What to produce :: Word for word, repeat every record.

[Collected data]

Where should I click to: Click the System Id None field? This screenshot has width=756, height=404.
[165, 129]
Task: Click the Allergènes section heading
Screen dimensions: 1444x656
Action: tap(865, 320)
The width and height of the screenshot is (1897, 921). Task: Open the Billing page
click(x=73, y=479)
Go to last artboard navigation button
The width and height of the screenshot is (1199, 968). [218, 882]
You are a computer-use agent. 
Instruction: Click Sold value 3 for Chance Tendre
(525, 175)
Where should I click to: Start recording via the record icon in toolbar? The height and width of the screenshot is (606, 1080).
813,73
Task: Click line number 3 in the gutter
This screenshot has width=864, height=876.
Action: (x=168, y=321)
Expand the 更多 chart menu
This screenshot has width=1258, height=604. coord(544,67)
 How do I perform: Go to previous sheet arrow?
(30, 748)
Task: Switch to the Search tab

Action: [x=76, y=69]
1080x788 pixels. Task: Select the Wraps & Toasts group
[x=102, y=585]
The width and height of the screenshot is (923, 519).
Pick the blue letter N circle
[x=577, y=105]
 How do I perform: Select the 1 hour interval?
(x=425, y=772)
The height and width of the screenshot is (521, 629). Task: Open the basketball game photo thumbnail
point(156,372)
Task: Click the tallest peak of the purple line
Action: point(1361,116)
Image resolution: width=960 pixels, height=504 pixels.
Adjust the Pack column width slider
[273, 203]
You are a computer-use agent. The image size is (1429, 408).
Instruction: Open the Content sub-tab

Answer to this task ::
Where should I click to: Click the System Id None field? This screenshot has width=756, height=404.
[165, 129]
Task: Click the Allergènes section heading
Screen dimensions: 1444x656
Action: tap(865, 320)
The width and height of the screenshot is (1897, 921). Task: Open the Billing page
click(x=73, y=479)
Go to last artboard navigation button
The width and height of the screenshot is (1199, 968). [218, 882]
You are a computer-use agent. 
Instruction: Click Sold value 3 for Chance Tendre
(525, 175)
Where should I click to: Start recording via the record icon in toolbar? The height and width of the screenshot is (606, 1080).
813,73
Task: Click line number 3 in the gutter
This screenshot has width=864, height=876.
Action: (x=168, y=321)
Expand the 更多 chart menu
This screenshot has width=1258, height=604. coord(544,67)
 How do I perform: Go to previous sheet arrow?
(30, 748)
Task: Switch to the Search tab

Action: [x=76, y=69]
1080x788 pixels. Task: Select the Wraps & Toasts group
[x=102, y=585]
The width and height of the screenshot is (923, 519).
Pick the blue letter N circle
[x=577, y=105]
 How do I perform: Select the 1 hour interval?
(x=425, y=772)
The height and width of the screenshot is (521, 629). Task: Open the basketball game photo thumbnail
point(156,372)
Task: Click the tallest peak of the purple line
Action: point(1361,116)
Image resolution: width=960 pixels, height=504 pixels.
Adjust the Pack column width slider
[273, 203]
You are a computer-use agent. The image size is (1429, 408).
Instruction: Open the Content sub-tab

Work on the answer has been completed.